Der BUND hatte einem Kompromiss auf Landesebene zugestimmt, der Vorrangflächen auf 2% der Landesfläche vorsah. Bislang wurde hier im Einzelfall der Artenschutz anhand von Gutachten beurteilt. Die Windkraftgegnerschaft hatte bekanntlich exzessiv das Argument des Artenschutzes eingesetzt, um Windräder generell zu verhindern. Die gut organisierte Interessengruppe zog deutschlandweit gegen Windradplanungen vor Gericht, auch im Odenwaldkreis wurde eine Vereinigung aus dem Ruhrgebiet in dieser Richtung tätig.

Für den BUND-Odenwald war die fachliche Diskussion um die Gefährdung von Tier- und Pflanzenarten durch den Menschen bislang mit den geltenden Regelungen des Naturschutzgesetzes ausbalanciert – obwohl noch Wünsche offen blieben. Dies ist seit einer Woche anders.

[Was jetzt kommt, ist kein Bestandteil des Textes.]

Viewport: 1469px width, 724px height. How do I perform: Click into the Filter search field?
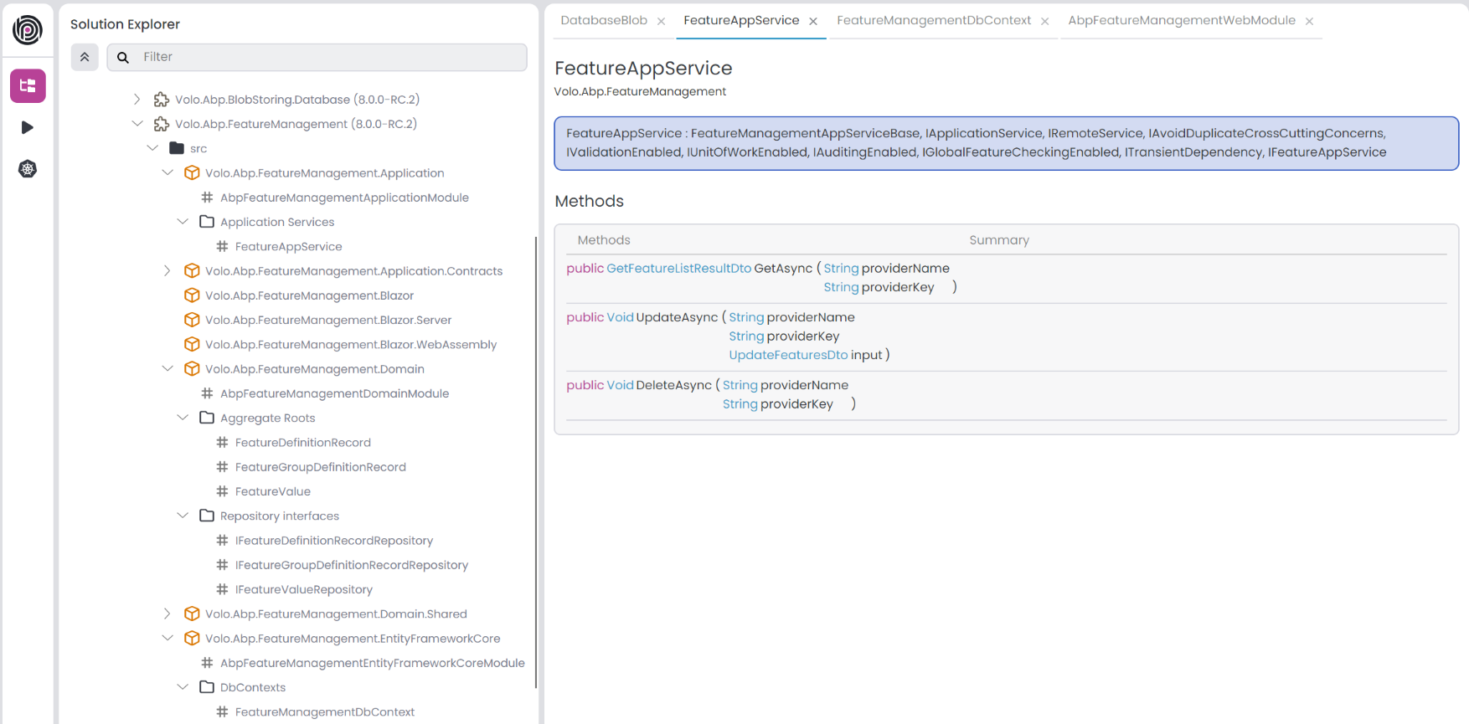pyautogui.click(x=327, y=57)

Windradplanungen sind nunmehr in den ausgewiesenen Vorranggebieten privilegiert und müssen keine eigenen Kartierungen von Tieren und Pflanzen mehr vorlegen. Es wird anhand der Aktenlage bei den zuständigen Naturschutzbehörden entschieden – und die ist denkbar schlecht. In den vergangenen 20 Jahren hat die Naturschutzbehörde des Odenwaldkreises kein einziges Artengutachten beauftragt. Ob sich die Umweltverbände bereitfinden, angesichts der neuen Gesetzeslage weiterhin Daten zur Verfügung zu stellen, ist noch nicht ausgemacht.

 

Pyrrhus-Sieg der Windkraftgegner auf Kosten des Naturschutzes

Der BUND hat diese Entwicklung seit Jahren vorhergesehen und die Berufung auf eigene Beobachtungen von Bürgerinitiativen stets kritisch hinterfragt. Die fachliche Beurteilung der Gefährdungslage von Milan und Fledermäusen erscheint unter Fachleuten noch immer nicht eindeutig. aber wichtige Erkenntnisse lassen die Vermutung zu, dass durch Windräder keine Ausrottung gefährdeter Tierarten zu befürchten ist. Ob das zutreffend ist, wird die Zukunft in der Natur zeigen – aber beim Gegenbeweis leider zu spät.

 

Ökonomie übertrumpft Naturschutz

Die Interessen der Windradindustrie haben sich im Naturschutzgesetz (§45b) auf breiter Front durchgesetzt. Es gibt nun maximale Einbußen, die durch naturschützende Auflagen hinzunehmen sind – die internationalen Schiedsverfahren zum Investorenschutz lassen grüßen. In einer Berechnungsvorschrift zur Finanzierung von Artenschutzprogrmmen (Anlage 2) werden 33 Wirkfaktoren in 24 Beziehungsformeln miteinander verknüpft - komplexer geht es nicht. Als Resultat ergibt sich eine Zahlungsverpflichtung der Betreiber in ein Artenhilfsprogramm.  Es wird im Gesetz nunmehr auf regionale oder gar deutschlandweite Gefährdungen von Arten abgestellt, die jeder lokalen Betrachtung den Boden entziehen. Die bisher geltende Regelung, dass selbst in den Windvorranggebieten der Artenschutz Priorität hat, wurde leichtfertig geopfert. Leider wurde der seit wenigen Jahren im Odenwald wieder ansässige Schwarzstorch nicht in die gesetzlichen Schutzanforderungen aufgenommen.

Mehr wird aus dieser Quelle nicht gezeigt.